To add to your point: I once saw a TV show where they got drivers to smoke weed and drive a basic obstacle course, They presented stats saying drunk drivers were (iirc) 6x more likely to crash, while cannabis use was associated with a 2x higher likelihood to crash. So, while it is technically safer, it is definitely not safe.

[–] [email protected] 0 points 1 year ago (1 children)

ah yes, because television never lies or mispresents entertainment as fact. ever. 🙄

[–] [email protected] 0 points 1 year ago

Haha, you must be so cool. Do you think everything on television is all lies, all the time? Like when a young person tells an old person about a fact they learned online, only to hear the old person gripe: "oh sure, because you read it on the internet it must true". That's one ignorant take.

I'm gonna go back to not knowing you, never talk to you again, and live a productive life. Enjoy your trolling, basement man!

[–] [email protected] 2 points 1 year ago (1 children)

You don't get special rules just because you're special. That's just not how law works.

[–] [email protected] 1 points 1 year ago* (last edited 1 year ago) (1 children)

tell that to the police or anybody in law lol

[–] [email protected] 1 points 1 year ago
[–] [email protected] 1 points 1 year ago

I don't think it's reasonable to say that because only 10% of drivers are reckless, we don't get to regulate the other 90% along with them. Of course if we had some magical wand that would tell us who the reckless drivers are, then we could only target the dangerous folks, but often that's impossible.

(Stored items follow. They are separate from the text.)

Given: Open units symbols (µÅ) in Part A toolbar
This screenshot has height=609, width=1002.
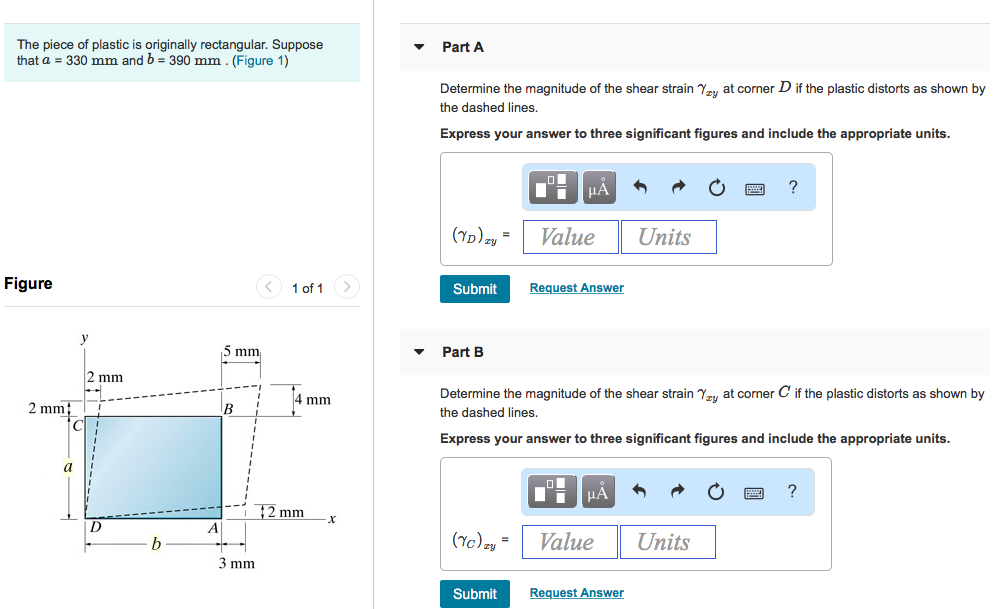Looking at the screenshot, I should 599,187.
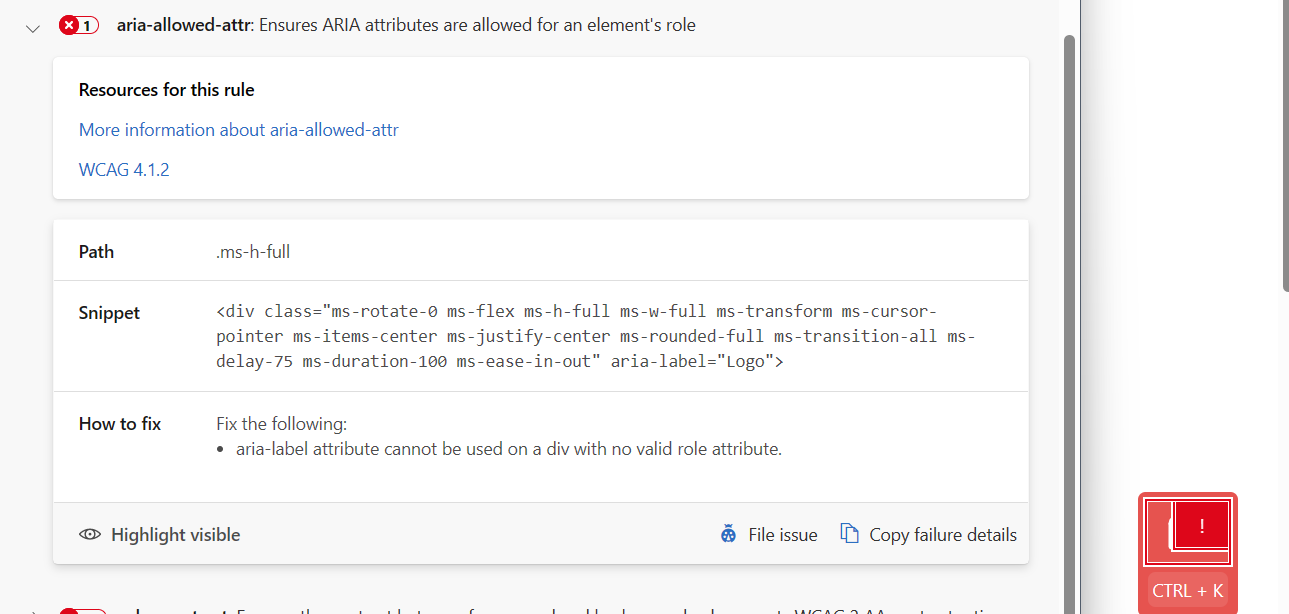Click the Snippet code text
This screenshot has height=614, width=1289.
click(x=595, y=335)
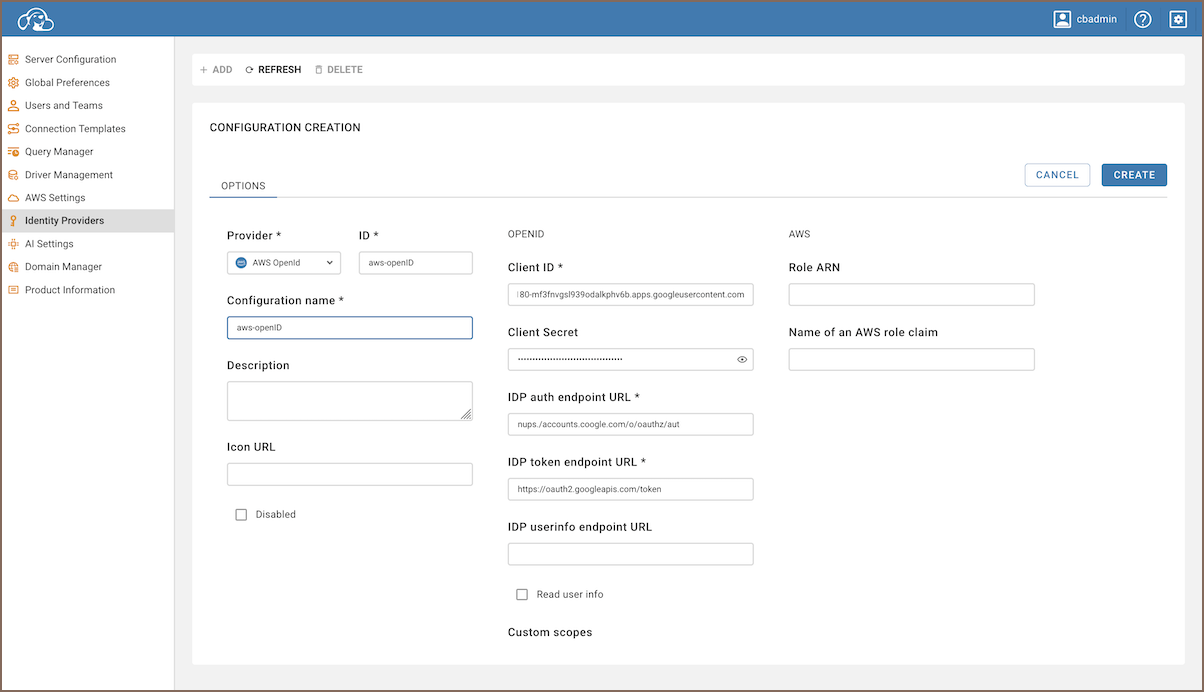Click the cbadmin user avatar icon

1063,19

Often the best we can do is take a look at the data and see what kind of policies would not be horribly burdensome for the general public and yet would save a lot of lives, and then we institute those.

The other part of the problem with the 10% bad drivers argument is that bad drivers change from hour to hour, and from day to day. After all, the majority of people believe that they're good drivers, right?